Home | About | Sematext search-lucene.com search-hadoop.com
 Search Hadoop and all its subprojects:

Switch to Threaded View
HBase >> mail # user >> High cpu usage on a region server


Copy link to this message
-
Re: High cpu usage on a region server
Not that I am aware of. Reduce the HFile block size will lessen this problem (but then cause other issues).

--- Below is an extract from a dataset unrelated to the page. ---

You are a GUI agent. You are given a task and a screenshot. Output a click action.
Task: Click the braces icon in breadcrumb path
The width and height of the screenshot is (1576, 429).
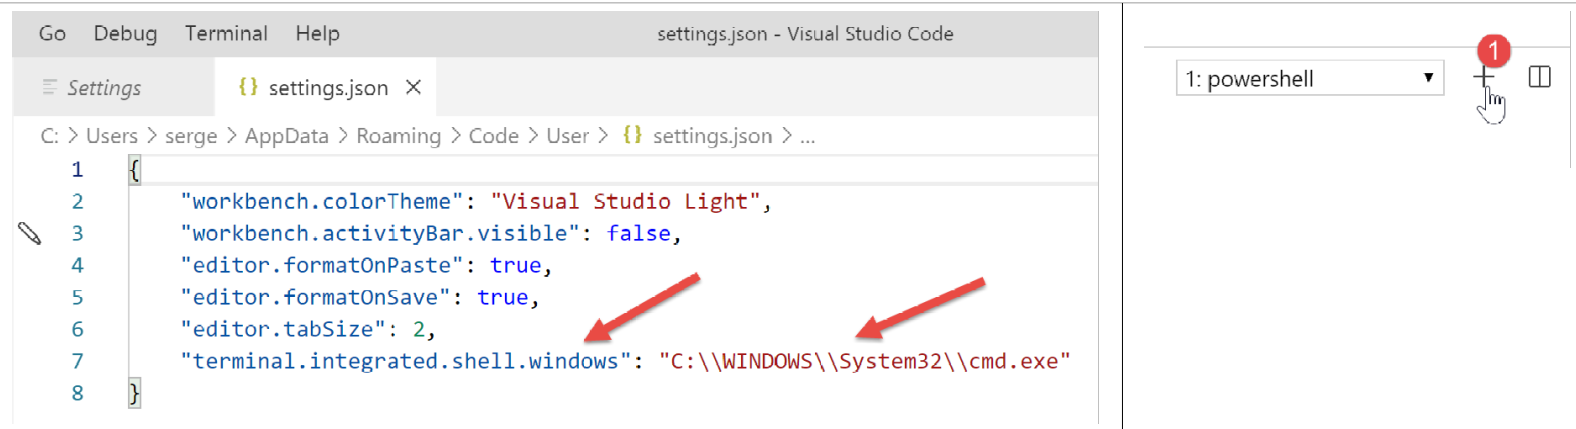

It's just a fix to the RegexStringFilter. You can just recompile that and deploy it to the RegionServers (need to make it's in the class path before the HBase jars).
Probably easier to roll a new release. It's a shame we did not see this earlier.
-- Lars

________________________________
 From: OpenSource Dev <[EMAIL PROTECTED]>
To: [EMAIL PROTECTED]; lars hofhansl <[EMAIL PROTECTED]>
Sent: Thursday, September 12, 2013 9:52 AM
Subject: Re: High cpu usage on a region server
 

Thanks Lars.

Are there any other workarounds for this issue until we get the fix ?
If not we might have to do the patch and rollout custom pkg.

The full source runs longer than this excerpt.